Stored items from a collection
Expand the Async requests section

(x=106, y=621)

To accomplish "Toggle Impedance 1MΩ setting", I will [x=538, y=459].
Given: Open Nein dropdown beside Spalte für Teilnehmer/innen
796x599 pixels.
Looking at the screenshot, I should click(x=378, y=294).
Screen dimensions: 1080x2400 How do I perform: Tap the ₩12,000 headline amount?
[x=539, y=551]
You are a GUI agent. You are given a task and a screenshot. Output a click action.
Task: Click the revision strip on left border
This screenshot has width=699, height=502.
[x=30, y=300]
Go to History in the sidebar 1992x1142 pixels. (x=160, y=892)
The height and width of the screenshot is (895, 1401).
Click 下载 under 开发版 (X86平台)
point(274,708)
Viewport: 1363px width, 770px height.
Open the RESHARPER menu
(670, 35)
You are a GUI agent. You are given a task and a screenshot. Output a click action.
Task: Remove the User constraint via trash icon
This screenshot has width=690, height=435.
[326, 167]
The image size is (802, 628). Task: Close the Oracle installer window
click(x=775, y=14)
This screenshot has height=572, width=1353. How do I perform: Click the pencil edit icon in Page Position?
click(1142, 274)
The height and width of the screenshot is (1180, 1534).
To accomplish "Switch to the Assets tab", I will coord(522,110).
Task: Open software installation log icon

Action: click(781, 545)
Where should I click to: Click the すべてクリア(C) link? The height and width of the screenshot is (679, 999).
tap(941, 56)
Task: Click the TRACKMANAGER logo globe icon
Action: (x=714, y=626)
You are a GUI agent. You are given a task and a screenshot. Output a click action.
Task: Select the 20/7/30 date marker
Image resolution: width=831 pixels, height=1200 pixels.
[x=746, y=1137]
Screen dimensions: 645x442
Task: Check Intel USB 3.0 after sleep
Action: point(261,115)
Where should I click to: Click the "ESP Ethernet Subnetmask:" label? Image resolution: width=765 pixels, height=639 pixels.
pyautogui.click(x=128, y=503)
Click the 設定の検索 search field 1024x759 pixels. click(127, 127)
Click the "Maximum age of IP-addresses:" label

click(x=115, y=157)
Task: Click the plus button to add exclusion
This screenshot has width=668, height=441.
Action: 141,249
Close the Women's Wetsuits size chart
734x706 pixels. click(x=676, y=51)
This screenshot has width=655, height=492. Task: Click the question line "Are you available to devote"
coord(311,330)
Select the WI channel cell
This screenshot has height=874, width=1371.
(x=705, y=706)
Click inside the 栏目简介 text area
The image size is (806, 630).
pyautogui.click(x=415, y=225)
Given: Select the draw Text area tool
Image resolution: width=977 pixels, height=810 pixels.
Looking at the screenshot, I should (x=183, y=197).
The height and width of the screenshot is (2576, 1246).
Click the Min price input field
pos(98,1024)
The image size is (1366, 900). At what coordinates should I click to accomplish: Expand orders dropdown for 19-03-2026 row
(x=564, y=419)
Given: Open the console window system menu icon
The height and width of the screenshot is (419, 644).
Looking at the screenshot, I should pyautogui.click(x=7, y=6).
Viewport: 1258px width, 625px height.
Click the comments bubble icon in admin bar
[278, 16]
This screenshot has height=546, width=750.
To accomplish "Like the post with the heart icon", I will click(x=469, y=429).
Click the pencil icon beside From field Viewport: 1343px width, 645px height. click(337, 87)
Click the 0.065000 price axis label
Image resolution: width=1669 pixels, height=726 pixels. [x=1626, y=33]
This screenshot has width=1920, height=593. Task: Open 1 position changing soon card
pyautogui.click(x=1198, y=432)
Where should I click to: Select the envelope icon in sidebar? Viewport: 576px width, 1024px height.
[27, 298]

WHAT NEEDS TO BE DONE
Retype all of the entries precisely as they are.

RESULT BELOW
Expand the Async requests section

(x=106, y=621)

To accomplish "Toggle Impedance 1MΩ setting", I will [x=538, y=459].
Given: Open Nein dropdown beside Spalte für Teilnehmer/innen
796x599 pixels.
Looking at the screenshot, I should click(x=378, y=294).
Screen dimensions: 1080x2400 How do I perform: Tap the ₩12,000 headline amount?
[x=539, y=551]
You are a GUI agent. You are given a task and a screenshot. Output a click action.
Task: Click the revision strip on left border
This screenshot has width=699, height=502.
[x=30, y=300]
Go to History in the sidebar 1992x1142 pixels. (x=160, y=892)
The height and width of the screenshot is (895, 1401).
Click 下载 under 开发版 (X86平台)
point(274,708)
Viewport: 1363px width, 770px height.
Open the RESHARPER menu
(670, 35)
You are a GUI agent. You are given a task and a screenshot. Output a click action.
Task: Remove the User constraint via trash icon
This screenshot has width=690, height=435.
[326, 167]
The image size is (802, 628). Task: Close the Oracle installer window
click(x=775, y=14)
This screenshot has height=572, width=1353. How do I perform: Click the pencil edit icon in Page Position?
click(1142, 274)
The height and width of the screenshot is (1180, 1534).
To accomplish "Switch to the Assets tab", I will coord(522,110).
Task: Open software installation log icon

Action: click(781, 545)
Where should I click to: Click the すべてクリア(C) link? The height and width of the screenshot is (679, 999).
tap(941, 56)
Task: Click the TRACKMANAGER logo globe icon
Action: (x=714, y=626)
You are a GUI agent. You are given a task and a screenshot. Output a click action.
Task: Select the 20/7/30 date marker
Image resolution: width=831 pixels, height=1200 pixels.
[x=746, y=1137]
Screen dimensions: 645x442
Task: Check Intel USB 3.0 after sleep
Action: point(261,115)
Where should I click to: Click the "ESP Ethernet Subnetmask:" label? Image resolution: width=765 pixels, height=639 pixels.
pyautogui.click(x=128, y=503)
Click the 設定の検索 search field 1024x759 pixels. click(127, 127)
Click the "Maximum age of IP-addresses:" label

click(x=115, y=157)
Task: Click the plus button to add exclusion
This screenshot has width=668, height=441.
Action: 141,249
Close the Women's Wetsuits size chart
734x706 pixels. click(x=676, y=51)
This screenshot has width=655, height=492. Task: Click the question line "Are you available to devote"
coord(311,330)
Select the WI channel cell
This screenshot has height=874, width=1371.
(x=705, y=706)
Click inside the 栏目简介 text area
The image size is (806, 630).
pyautogui.click(x=415, y=225)
Given: Select the draw Text area tool
Image resolution: width=977 pixels, height=810 pixels.
Looking at the screenshot, I should (x=183, y=197).
The height and width of the screenshot is (2576, 1246).
Click the Min price input field
pos(98,1024)
The image size is (1366, 900). At what coordinates should I click to accomplish: Expand orders dropdown for 19-03-2026 row
(x=564, y=419)
Given: Open the console window system menu icon
The height and width of the screenshot is (419, 644).
Looking at the screenshot, I should pyautogui.click(x=7, y=6).
Viewport: 1258px width, 625px height.
Click the comments bubble icon in admin bar
[278, 16]
This screenshot has height=546, width=750.
To accomplish "Like the post with the heart icon", I will click(x=469, y=429).
Click the pencil icon beside From field Viewport: 1343px width, 645px height. click(337, 87)
Click the 0.065000 price axis label
Image resolution: width=1669 pixels, height=726 pixels. [x=1626, y=33]
This screenshot has width=1920, height=593. Task: Open 1 position changing soon card
pyautogui.click(x=1198, y=432)
Where should I click to: Select the envelope icon in sidebar? Viewport: 576px width, 1024px height.
[27, 298]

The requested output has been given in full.